The Times (29/Nov/1920) - The Film World
(c) The Times (29/Nov/1920)
- keywords: Famous Players-Lasky, Henry Arthur Jones, Islington Studios, London, The Call of Youth (1921), The Great Day (1920)
THE FILM WORLD.
DRURY LANE DRAMA RECONSTRUCTED.
It is many months now since it was first announced that the Famous Players-Lasky British Producers, Limited, a British concern working in close contact with the American company which has done so much for the development of the film industry, had acquired premises for a studio at Islington. A sumptuous studio, which was claimed to be as well equipped as its American rivals, was erected, replete with all kinds of appliances which would make the work of the producer easier, and under such happy auspices work was begun on two films, one, The Call of Youth, written for the occasion by Mr. Henry Arthur Jones; the other a film version of the Drury Lane melodrama, The Great Day. We prefer to deal with the latter first, because it is in every way the more ambitious production, and because, in our opinion, it is the more disappointing of the two.
We have rarely seen a film produced either in this country or in the United States whit has been more full of missed opportunities. The great drawback seems to be that the producer has tried to reconstruct a Drury Lane drama without the necessary facilities at his back. Playgoers will remember that in The Great Day there was a succession of big spectacles, and, comparing the play with the film. Mr. Arthur Collins wins every time. The film will go out to the public as having been built up from a Drury Lane drama, and the public will accordingly expect a big spectacular production, but they will not find it. There are certainly some effective scenes, taken in a real Sheffield steel works, but Mr. Collins's make-believe was more dramatic, though in this case the fault may be partly with the writer of the scenario. In the play there was a thrilling interruption as the hero was about to turn the tap to release a stream of molten steel, and the situation was only saved by the heroine, with fine dramatic gesture, bidding her lover to "carry on." On the screen all this effect is lost, and all that happens is that the hero turns on the tap and is congratulated by a number of top-hatted gentlemen. In the play, moreover, great stress was laid on a strike at the works and a raid by the starving workers on the banqueting hall of the proprietor of the steel works. This is entirely eliminated from the film.
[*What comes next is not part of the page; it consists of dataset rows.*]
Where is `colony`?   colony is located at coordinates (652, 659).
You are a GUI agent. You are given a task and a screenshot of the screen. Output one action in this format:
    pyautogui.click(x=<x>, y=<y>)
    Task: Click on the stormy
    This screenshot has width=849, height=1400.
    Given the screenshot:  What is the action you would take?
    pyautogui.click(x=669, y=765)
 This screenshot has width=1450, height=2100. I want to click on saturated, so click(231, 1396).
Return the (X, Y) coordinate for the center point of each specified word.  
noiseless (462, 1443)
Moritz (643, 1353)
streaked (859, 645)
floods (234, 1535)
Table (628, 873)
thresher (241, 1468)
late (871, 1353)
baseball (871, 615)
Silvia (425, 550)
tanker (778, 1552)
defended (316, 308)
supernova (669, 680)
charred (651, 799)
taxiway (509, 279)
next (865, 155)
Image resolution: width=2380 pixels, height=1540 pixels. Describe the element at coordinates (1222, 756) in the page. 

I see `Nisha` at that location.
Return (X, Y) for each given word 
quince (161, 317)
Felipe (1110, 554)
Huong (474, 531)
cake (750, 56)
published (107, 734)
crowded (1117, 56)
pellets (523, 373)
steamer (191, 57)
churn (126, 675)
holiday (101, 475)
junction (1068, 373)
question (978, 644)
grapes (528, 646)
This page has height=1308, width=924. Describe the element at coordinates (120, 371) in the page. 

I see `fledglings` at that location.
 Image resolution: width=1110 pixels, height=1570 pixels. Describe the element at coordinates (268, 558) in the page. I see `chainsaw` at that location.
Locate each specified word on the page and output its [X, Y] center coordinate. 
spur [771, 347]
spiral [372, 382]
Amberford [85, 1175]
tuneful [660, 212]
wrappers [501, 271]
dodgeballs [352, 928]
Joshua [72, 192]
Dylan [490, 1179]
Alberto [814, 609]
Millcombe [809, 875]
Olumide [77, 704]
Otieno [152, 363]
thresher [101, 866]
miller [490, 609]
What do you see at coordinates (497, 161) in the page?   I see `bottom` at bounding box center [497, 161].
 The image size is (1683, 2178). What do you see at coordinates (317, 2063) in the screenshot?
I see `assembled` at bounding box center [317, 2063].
But the great spectacular effect of the play was the scene in an underground cafe in Paris, which is suddenly submerged when the Seine bursts its banks. Here, at any rate, one thought, there would be an opportunity for the film studio, which is equipped with a wonderful tank, to show how dangerous a rival it could be to Mr. Collins. But in the film the whole idea is changed. The Seine never overflows, and all one sees, after a rough and tumble fight, is two of the characters falling into it sewer from which they are rescued without any great difficulty. In the play the climax came in London on Peace Day with cheering crowds in St. James's Park and realistic rockets hurtling in the air. In the film the Peace Day idea is never suggested, the drama works out to its legitimate conclusion without any spectacular effect, and the audience will probably be left wondering as to the special significance of the title The Great Day, which in the play was obvious.
The authorities at Drury Lane can sleep peacefully in their beds. Obviously they can do this kind of thing much more effectively than the film producer. In some respects the acting of the film is quite good. There is a particularly fine piece of work by Mr. Geoffrey Kerr as the soldier who loses his memory, while Miss Meggie Albanesi, though hopelessly miscast as the villainess, gives an entirely charming performance. Mr. Bouchier, who plays the part of the steel magnate, will never be a really good film actor until he learns the value of repose. He plays too directly to the camera, which would not matter very much if he did not now and again exaggerate his facial expressions.
"THE CALL OF YOUTH."
We believe that Mr. Henry Arthur Jones has written The Call of Youth especially for the screen, and, if so, it is an interesting proof that the dramatist is at last beginning to realize that the screen may have much in store for him if he cares to make full use of the new method of interpretation of his ideas. Very wisely, he has evolved quite a simple story of the girl who really loves a young man but gives her hand to an older suitor in the belief that it will help her parents out of a very difficult financial situation. On the morning of her marriage, however, the girl realizes that the call of youth is too strong, and she visits her prospective husband's rooms, begs to be released from her promise, and proves once again the truth of the old superstition that it is unlucky to meet your bride on the day of the wedding until she reaches the altar. With extraordinary magnanimity he releases her, takes the blame on himself, and promptly sets out to the other end of the world to bring youth together. He succeeds in his quest; but frankly we think most of the sympathy will be for middle age, particularly when it is so charmingly interpreted as it is by Mr. Malcolm Cherry. His performance is full of sympathetic touches, which show him to be as good an actor on the screen as on the stage and he receives excellent support front Miss Mary Glynne and Mr. Jack Hobbs as the representatives of the younger generation. The Call of Youth should tempt Mr. Henry Arthur Jones to try his hand again, and if it induces other playwrights to follow his example, so much the better.